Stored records
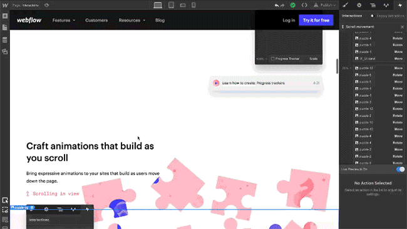
Task: Click the Try it for free button
Action: pos(316,20)
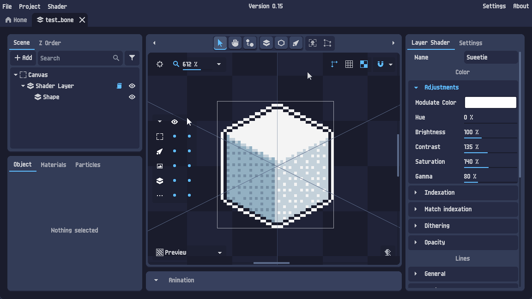Click the + Add button in Scene panel
The width and height of the screenshot is (532, 299).
(23, 58)
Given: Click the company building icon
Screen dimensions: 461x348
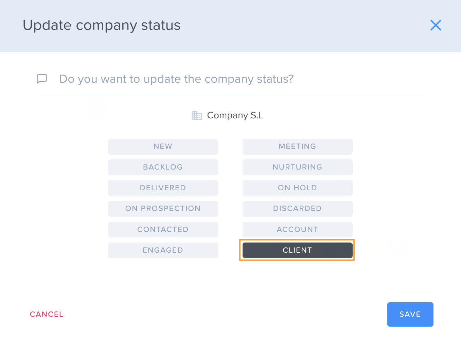Looking at the screenshot, I should (197, 115).
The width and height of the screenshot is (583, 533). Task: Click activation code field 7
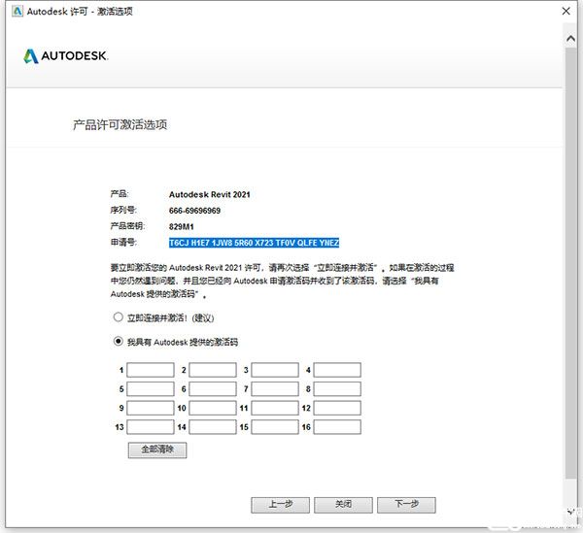(275, 389)
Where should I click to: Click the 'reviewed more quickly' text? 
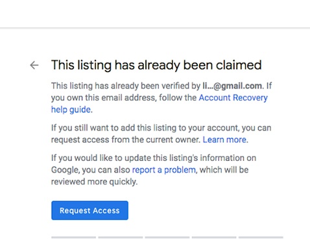click(x=94, y=182)
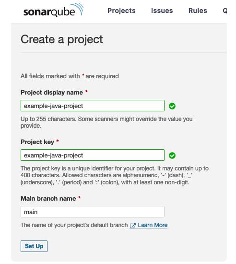The width and height of the screenshot is (236, 264).
Task: Click green checkmark beside Project key
Action: (172, 156)
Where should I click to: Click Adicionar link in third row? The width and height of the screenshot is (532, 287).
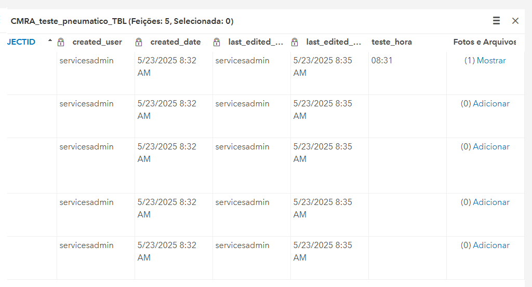(491, 146)
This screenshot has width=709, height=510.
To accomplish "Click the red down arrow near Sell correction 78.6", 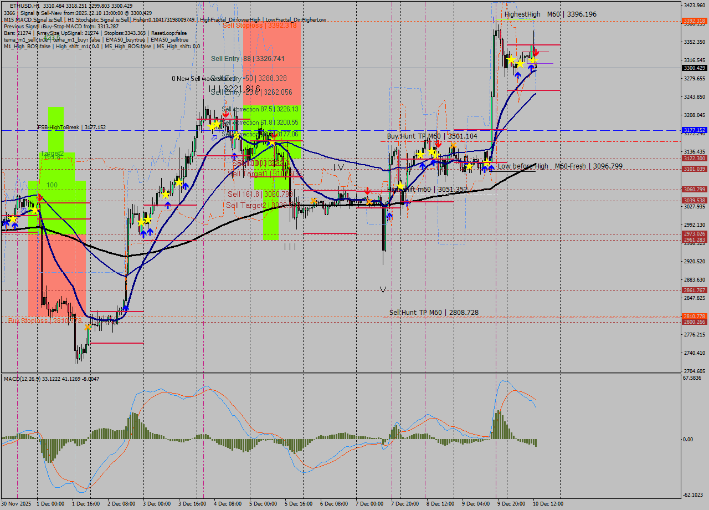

(What you are asked to do) Extract, word for word, each line from the one that contains "Where should I click to: Click Adicionar" through the final line of the data above. Leave the pictures out.

(Your response)
Where should I click to: Click Adicionar link in third row? The width and height of the screenshot is (532, 287).
(491, 146)
This screenshot has width=709, height=510.
To accomplish "Click the red down arrow near Sell correction 78.6", 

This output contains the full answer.